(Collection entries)

________________________________________

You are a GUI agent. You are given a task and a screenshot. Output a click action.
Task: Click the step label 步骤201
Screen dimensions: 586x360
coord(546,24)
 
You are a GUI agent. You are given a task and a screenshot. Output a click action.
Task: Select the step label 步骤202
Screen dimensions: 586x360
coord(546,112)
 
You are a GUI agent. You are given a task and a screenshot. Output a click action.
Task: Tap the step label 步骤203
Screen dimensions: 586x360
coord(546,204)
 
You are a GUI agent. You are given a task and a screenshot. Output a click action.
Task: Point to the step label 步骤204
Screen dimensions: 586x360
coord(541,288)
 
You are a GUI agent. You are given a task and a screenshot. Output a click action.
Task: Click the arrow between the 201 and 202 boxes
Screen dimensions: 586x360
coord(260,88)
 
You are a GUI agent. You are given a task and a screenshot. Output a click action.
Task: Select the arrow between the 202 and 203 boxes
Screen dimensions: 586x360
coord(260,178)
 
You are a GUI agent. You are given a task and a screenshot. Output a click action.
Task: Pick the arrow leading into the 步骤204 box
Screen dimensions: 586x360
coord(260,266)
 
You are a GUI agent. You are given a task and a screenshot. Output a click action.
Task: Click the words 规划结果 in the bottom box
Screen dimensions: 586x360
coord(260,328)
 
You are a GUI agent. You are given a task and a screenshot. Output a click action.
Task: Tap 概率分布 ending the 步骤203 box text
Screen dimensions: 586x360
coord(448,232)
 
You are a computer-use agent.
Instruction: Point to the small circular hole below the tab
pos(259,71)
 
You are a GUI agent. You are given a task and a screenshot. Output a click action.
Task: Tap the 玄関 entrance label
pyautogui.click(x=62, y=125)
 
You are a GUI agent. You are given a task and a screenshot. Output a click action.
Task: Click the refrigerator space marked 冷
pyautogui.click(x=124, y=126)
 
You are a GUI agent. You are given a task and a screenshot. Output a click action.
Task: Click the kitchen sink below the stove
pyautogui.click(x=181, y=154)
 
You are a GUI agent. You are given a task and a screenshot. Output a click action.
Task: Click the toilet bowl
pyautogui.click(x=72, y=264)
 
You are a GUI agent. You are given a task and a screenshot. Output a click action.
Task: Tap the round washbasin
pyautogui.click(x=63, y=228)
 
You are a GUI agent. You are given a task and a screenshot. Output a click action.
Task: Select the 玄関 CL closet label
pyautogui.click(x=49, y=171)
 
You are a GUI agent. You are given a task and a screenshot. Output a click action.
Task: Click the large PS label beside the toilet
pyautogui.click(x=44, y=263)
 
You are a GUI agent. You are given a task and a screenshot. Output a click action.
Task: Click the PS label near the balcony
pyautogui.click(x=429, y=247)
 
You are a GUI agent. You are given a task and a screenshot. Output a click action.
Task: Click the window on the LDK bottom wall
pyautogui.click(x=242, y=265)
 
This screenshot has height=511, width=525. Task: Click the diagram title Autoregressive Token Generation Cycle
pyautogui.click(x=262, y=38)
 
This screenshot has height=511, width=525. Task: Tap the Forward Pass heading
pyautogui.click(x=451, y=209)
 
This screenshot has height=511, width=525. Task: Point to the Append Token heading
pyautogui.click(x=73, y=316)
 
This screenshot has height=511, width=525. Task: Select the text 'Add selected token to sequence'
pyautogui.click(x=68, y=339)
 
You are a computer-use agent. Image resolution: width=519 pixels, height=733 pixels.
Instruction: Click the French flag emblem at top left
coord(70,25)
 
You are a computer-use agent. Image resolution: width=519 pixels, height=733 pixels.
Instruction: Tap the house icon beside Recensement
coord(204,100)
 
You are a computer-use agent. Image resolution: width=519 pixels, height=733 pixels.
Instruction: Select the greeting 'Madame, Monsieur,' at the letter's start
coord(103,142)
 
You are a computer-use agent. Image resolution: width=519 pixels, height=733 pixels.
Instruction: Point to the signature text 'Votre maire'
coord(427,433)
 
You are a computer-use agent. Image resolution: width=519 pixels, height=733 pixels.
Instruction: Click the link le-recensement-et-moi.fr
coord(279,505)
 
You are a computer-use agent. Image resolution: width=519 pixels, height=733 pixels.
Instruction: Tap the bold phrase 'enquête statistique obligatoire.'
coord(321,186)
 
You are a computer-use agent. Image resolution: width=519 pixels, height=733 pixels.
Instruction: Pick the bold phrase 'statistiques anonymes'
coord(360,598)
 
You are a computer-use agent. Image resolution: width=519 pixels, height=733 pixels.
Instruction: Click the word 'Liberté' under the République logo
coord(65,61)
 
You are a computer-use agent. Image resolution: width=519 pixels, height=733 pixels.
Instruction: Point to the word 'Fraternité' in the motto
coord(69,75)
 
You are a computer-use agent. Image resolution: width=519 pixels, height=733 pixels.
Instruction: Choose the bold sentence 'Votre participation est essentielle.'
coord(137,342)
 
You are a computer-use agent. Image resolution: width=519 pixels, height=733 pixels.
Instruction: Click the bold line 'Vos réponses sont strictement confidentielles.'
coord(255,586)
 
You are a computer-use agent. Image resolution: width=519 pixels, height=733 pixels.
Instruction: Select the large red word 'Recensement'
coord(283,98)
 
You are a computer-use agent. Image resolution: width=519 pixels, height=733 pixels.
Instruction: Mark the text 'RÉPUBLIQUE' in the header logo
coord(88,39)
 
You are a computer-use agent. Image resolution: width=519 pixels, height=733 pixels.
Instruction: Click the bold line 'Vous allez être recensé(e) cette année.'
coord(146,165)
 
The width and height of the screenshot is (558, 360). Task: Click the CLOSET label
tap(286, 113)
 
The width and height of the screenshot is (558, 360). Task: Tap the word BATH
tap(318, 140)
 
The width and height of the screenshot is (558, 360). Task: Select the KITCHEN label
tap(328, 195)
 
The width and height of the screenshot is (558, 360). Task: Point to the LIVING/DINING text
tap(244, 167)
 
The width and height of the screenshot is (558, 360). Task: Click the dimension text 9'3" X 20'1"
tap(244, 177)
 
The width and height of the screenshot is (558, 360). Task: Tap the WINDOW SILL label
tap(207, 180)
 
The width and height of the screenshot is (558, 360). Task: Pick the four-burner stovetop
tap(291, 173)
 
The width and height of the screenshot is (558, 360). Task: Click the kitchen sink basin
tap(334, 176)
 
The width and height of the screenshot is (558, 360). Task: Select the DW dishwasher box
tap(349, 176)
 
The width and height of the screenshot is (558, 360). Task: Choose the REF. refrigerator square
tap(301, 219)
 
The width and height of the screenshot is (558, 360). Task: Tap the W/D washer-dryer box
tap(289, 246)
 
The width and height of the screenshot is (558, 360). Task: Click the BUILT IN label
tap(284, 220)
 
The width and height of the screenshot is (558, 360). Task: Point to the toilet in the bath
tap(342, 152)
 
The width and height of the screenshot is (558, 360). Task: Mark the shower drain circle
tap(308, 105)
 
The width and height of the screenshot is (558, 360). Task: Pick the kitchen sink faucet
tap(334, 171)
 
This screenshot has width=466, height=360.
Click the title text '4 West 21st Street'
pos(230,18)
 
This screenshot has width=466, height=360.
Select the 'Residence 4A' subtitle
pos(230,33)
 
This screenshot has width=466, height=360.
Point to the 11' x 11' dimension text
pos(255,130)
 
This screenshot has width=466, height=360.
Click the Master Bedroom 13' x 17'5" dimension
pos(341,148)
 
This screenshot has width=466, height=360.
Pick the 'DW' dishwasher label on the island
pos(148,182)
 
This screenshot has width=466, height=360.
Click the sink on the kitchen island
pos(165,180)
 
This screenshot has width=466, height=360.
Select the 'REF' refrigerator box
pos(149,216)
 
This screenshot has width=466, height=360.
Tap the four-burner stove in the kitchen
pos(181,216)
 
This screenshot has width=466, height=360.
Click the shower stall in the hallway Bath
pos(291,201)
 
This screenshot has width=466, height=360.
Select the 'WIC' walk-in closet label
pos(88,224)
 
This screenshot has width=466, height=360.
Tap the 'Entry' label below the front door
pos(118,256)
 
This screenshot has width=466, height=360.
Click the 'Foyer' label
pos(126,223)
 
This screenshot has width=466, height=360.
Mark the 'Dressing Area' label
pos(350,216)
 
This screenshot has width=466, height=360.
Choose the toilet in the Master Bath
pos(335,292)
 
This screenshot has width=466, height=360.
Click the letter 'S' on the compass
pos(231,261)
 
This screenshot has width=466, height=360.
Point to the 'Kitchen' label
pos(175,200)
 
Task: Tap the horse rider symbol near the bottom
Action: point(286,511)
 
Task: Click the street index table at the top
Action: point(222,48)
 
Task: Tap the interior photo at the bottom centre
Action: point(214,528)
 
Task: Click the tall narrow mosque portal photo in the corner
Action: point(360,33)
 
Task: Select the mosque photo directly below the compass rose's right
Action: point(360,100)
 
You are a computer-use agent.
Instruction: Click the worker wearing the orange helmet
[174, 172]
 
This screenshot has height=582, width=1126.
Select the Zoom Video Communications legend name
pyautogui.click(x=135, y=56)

________________________________________

Exercise task = Copy the stretch of items from the start through the line that contains "coord(541,288)", requests included, and increase every coordinate in the answers by 12.

Output of the task =
You are a GUI agent. You are given a task and a screenshot. Output a click action.
Task: Click the step label 步骤201
Screen dimensions: 586x360
coord(558,36)
 
You are a GUI agent. You are given a task and a screenshot. Output a click action.
Task: Select the step label 步骤202
Screen dimensions: 586x360
coord(558,124)
 
You are a GUI agent. You are given a task and a screenshot. Output a click action.
Task: Tap the step label 步骤203
Screen dimensions: 586x360
coord(558,216)
 
You are a GUI agent. You are given a task and a screenshot. Output a click action.
Task: Point to the step label 步骤204
Screen dimensions: 586x360
coord(553,300)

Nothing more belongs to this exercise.